Two newly-discovered Android apps found on Google Play were designed to spy on their users, claim security experts at Kaspersky. The apps, SuperClean and DroidCleaner, posed as innocuous Android clean-up utilities; however, each app could quietly copy photos, contacts and other information to a remote server. 

If that weren't enough though, security analysts also found that malware authors were grabbing microphone recordings from Windows PCs paired with infected Android devices. What authors intended to do with the snagged recordings is a mystery, but the effort remains unsettling, nonetheless.

To record and steal audio from a microphone on a Windows PC, unscrupulous app writers had to first devise a method for infecting Windows PCs from Android. The programmers chose to exploit Windows' AutoRun feature, designing their apps to quietly plant a malicious Windows executable and AutoRun config file onto any SD-Card inserted into the infected Android device. When the device was connected to any AutoRun-enabled Windows PC, Windows would automatically run the malicious code, allowing virus unfettered access to the user's computer.

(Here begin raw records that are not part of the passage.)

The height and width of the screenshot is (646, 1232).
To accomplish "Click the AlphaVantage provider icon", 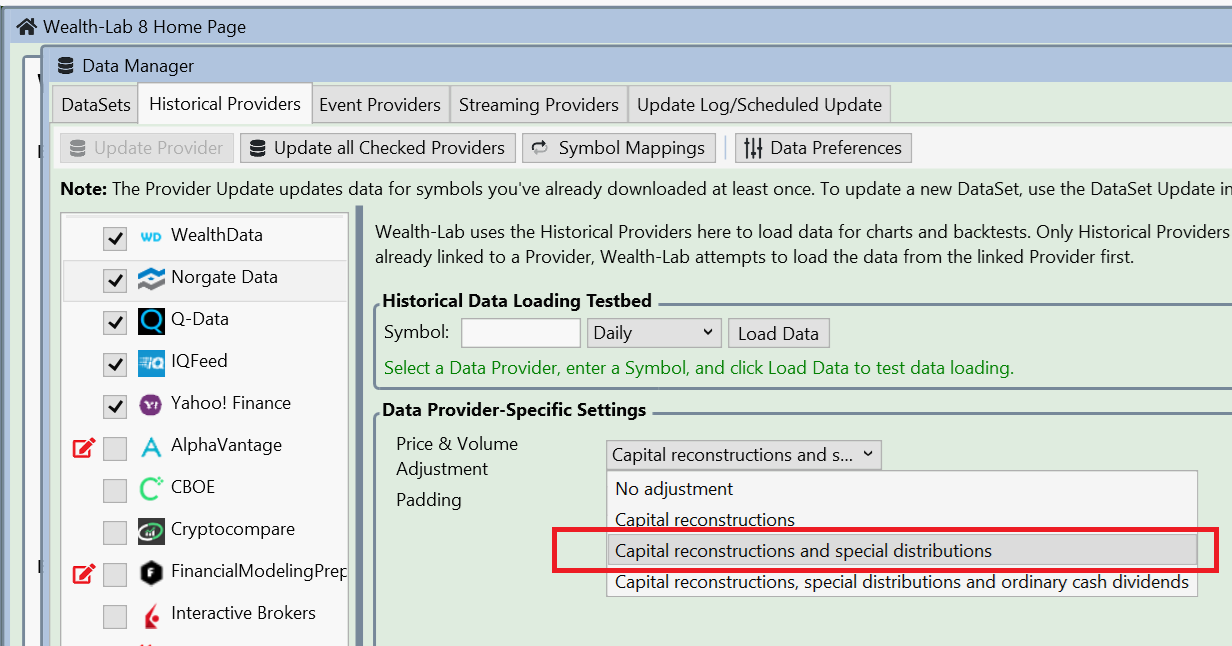I will click(x=151, y=447).
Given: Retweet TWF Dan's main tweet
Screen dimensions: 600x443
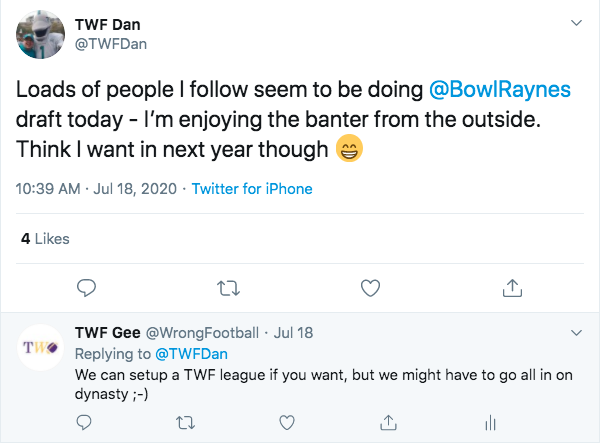Looking at the screenshot, I should [228, 287].
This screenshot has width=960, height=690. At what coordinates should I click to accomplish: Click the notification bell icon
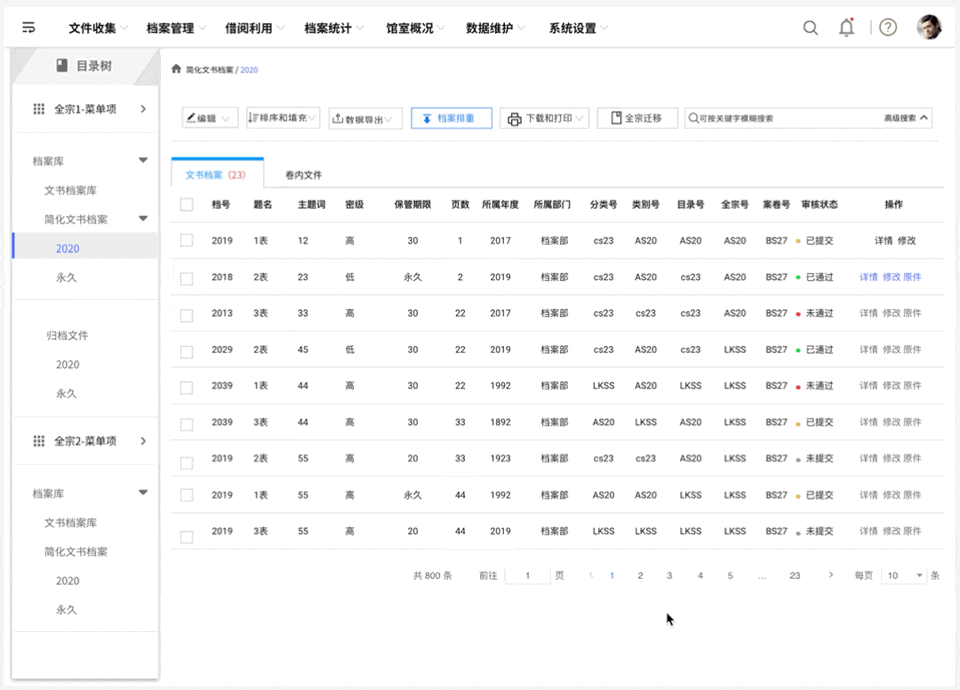pyautogui.click(x=846, y=27)
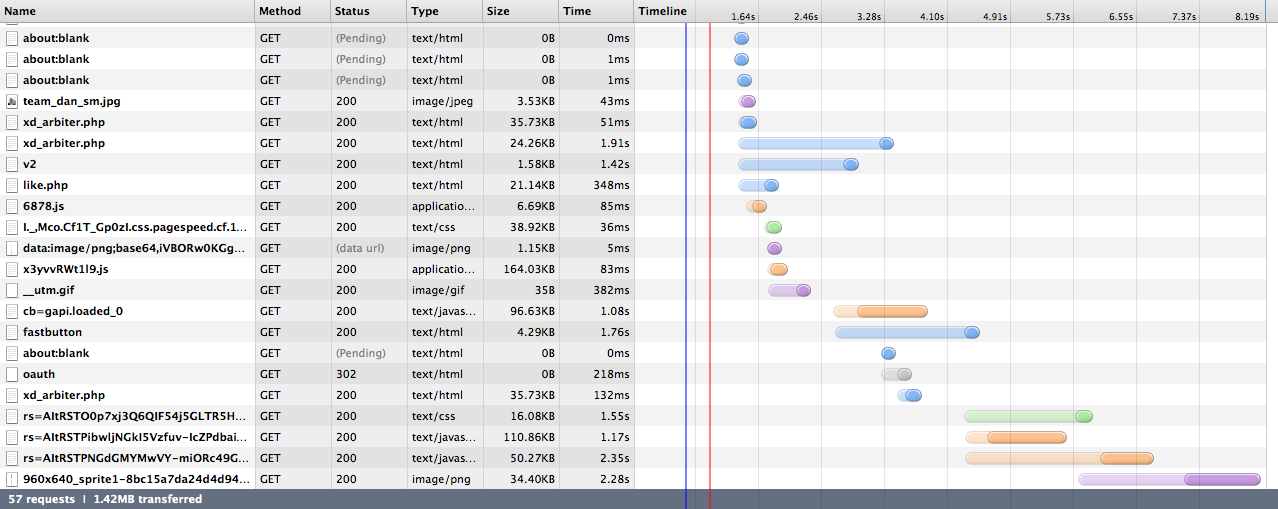Click the purple timeline bar for 960x640_sprite1
This screenshot has width=1278, height=509.
coord(1221,479)
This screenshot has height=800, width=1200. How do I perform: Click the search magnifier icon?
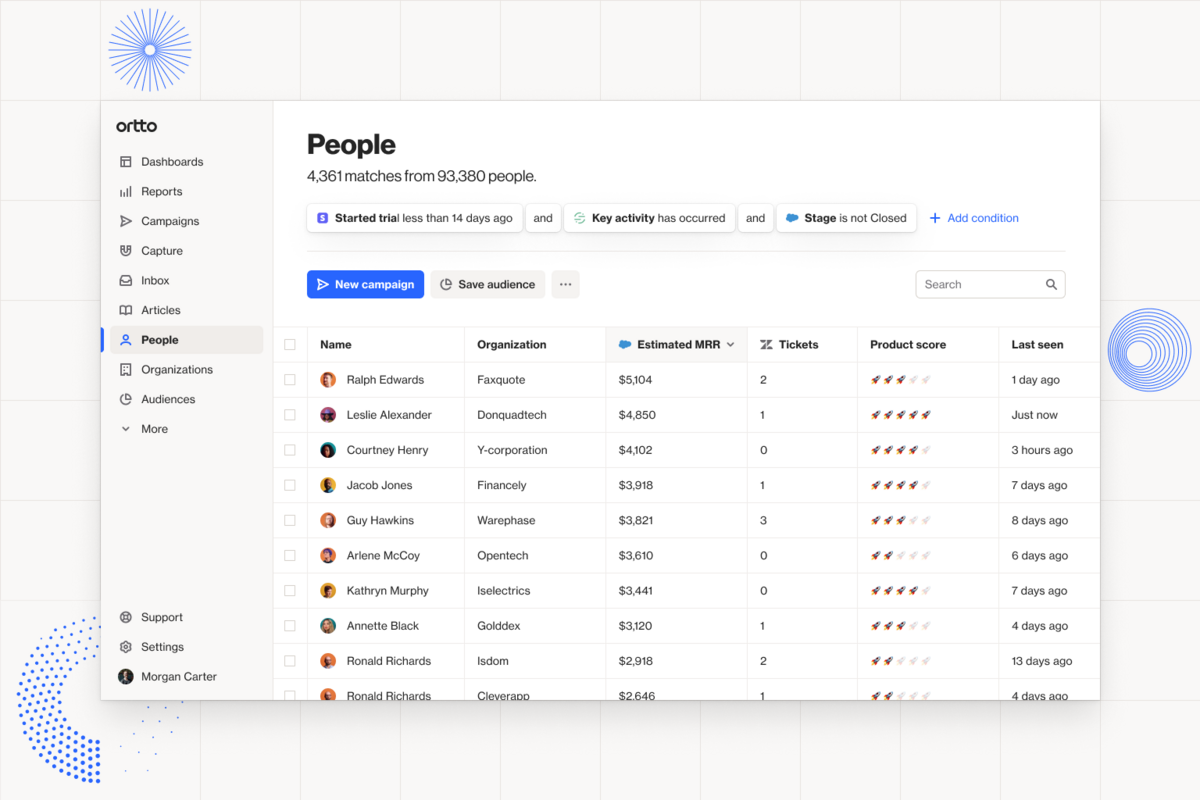[x=1051, y=284]
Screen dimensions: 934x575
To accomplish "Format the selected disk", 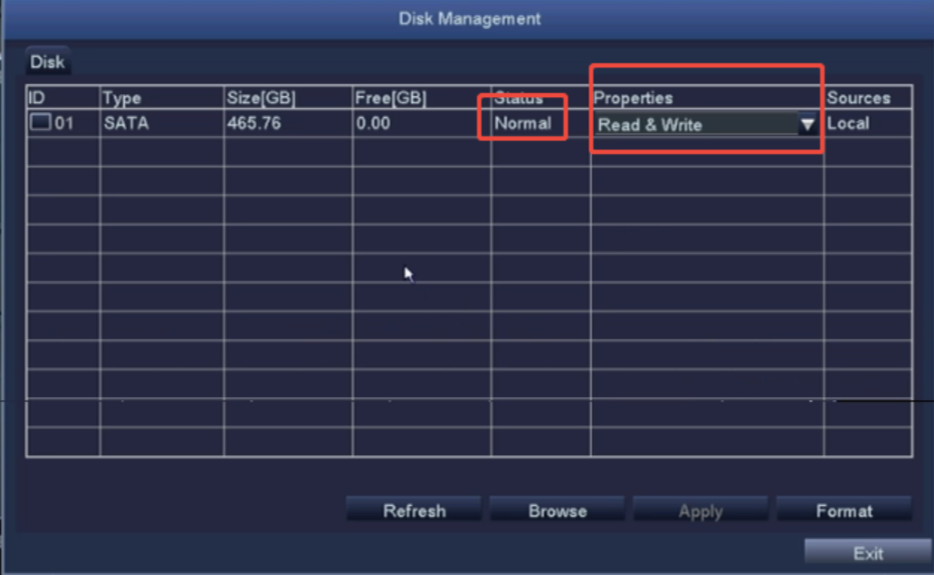I will (x=843, y=511).
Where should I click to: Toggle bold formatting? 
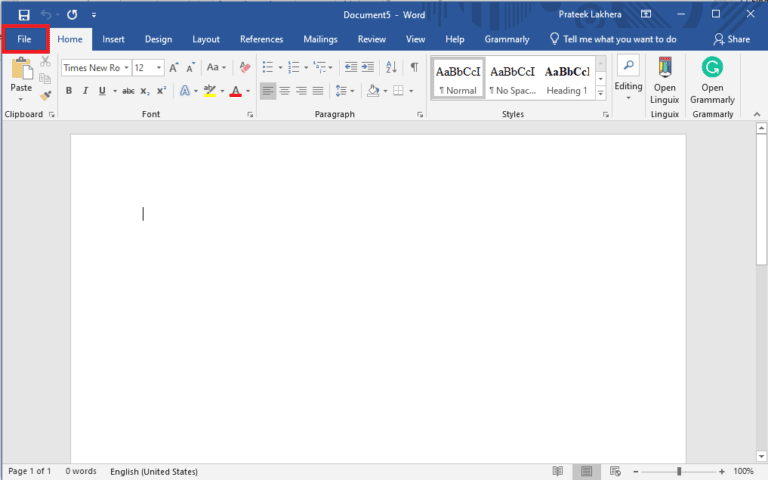[69, 91]
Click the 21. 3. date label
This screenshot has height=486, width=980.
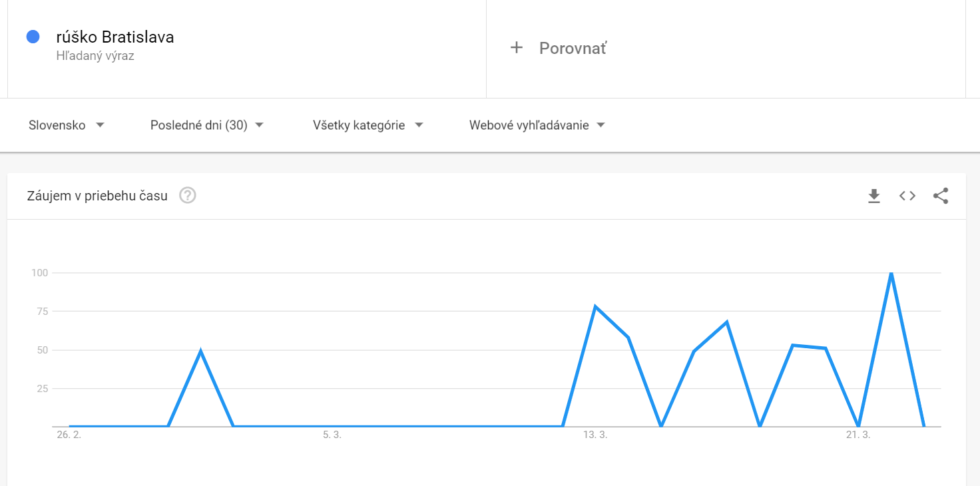(x=858, y=435)
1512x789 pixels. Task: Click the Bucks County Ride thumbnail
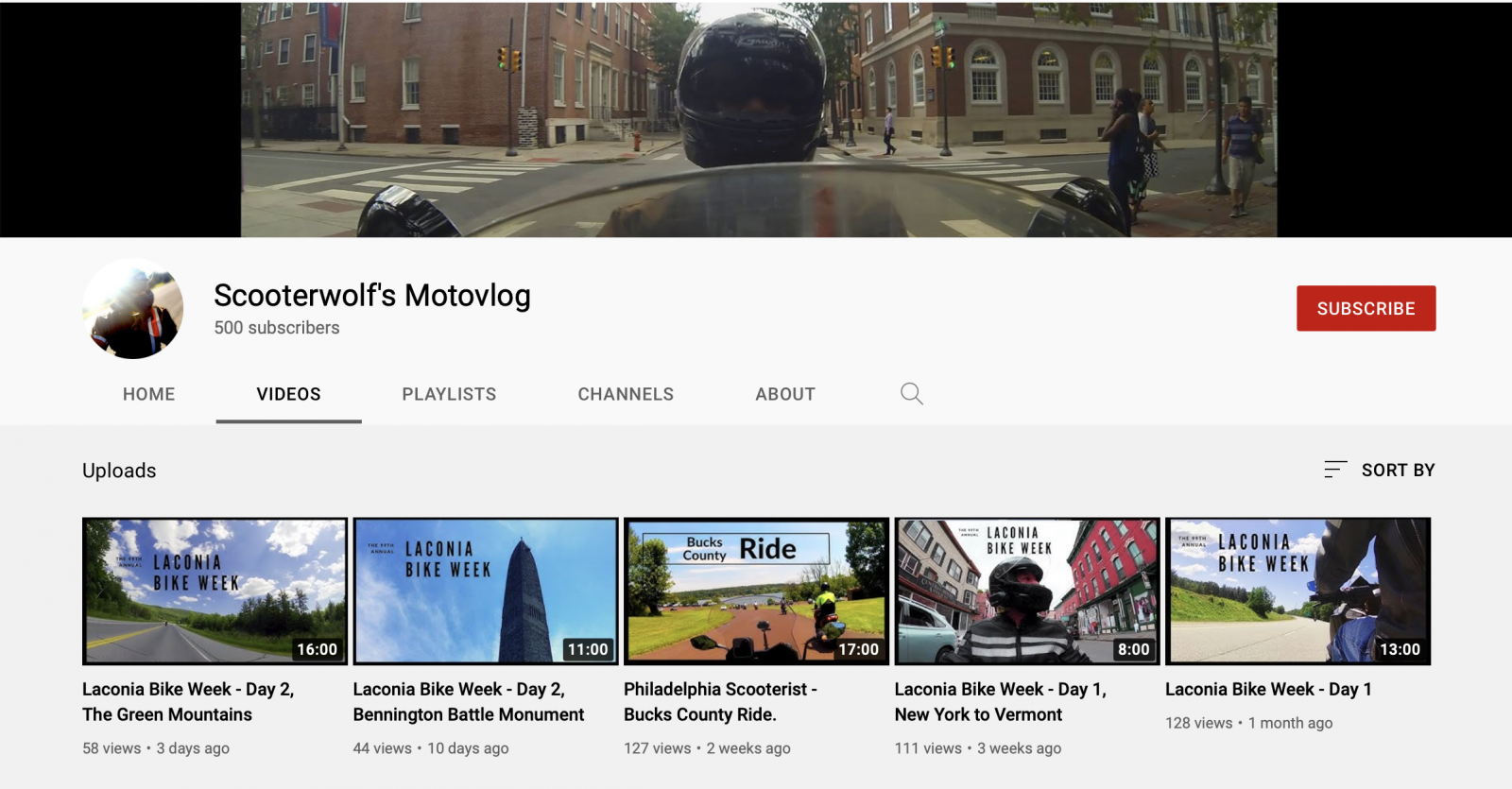[756, 591]
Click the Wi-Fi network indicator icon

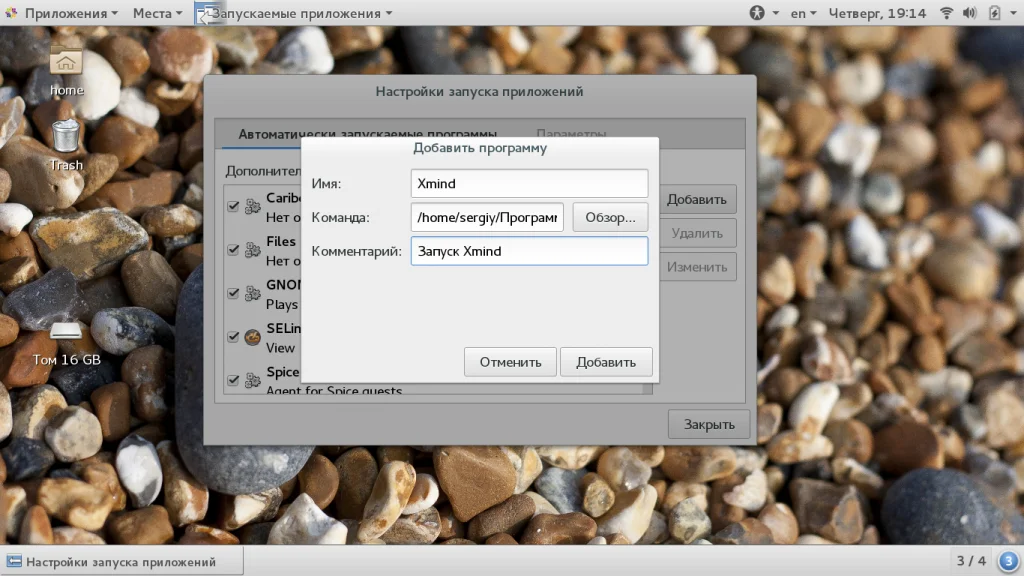947,13

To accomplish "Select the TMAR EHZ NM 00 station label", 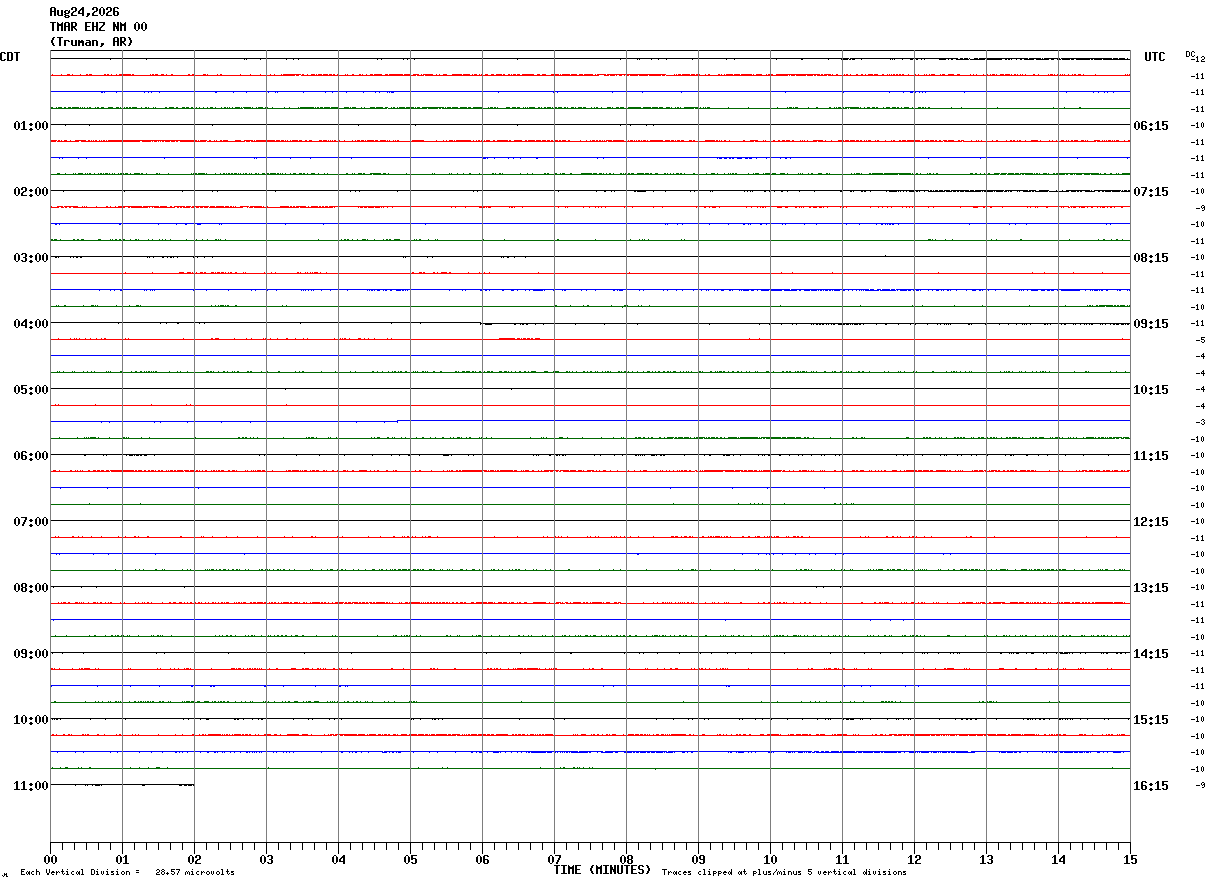I will 98,27.
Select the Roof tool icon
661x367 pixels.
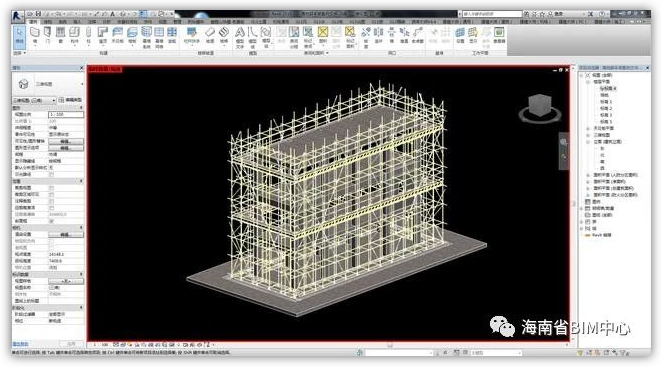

AutoRun has been long been an easily exploitable attack vector for Windows machines -- particularly in office, enterprise and educational settings where users frequently swap PCs and flash drives. This security realization prompted Microsoft to disable AutoRun entirely on PCs running Windows XP, Vista and 7 via a security fix eventually pushed out through Windows Update. With approximately 10 percent of Windows users opting out of Automatic Updates though, a large swath of users is likely to be at risk for such attacks.

Some of the malware's capabilities are highlighted here:

  • Sending SMS messages
  • Enabling Wi-Fi
  • Gathering information about the device
  • Opening arbitrary links in a browser
  • Uploading the SD card’s entire contents
  • Uploading an arbitrary file (or folder) to the master’s server
  • Uploading all SMS messages
  • Deleting all SMS messages
  • Uploading all the contacts/photos/coordinates from the device to the master

"This is the first time we have seen such an extensive feature set in one mobile application." noted Kaspersky Labs expert Victor Chebyshev. 

The malicious apps have since been removed from the Google Play market.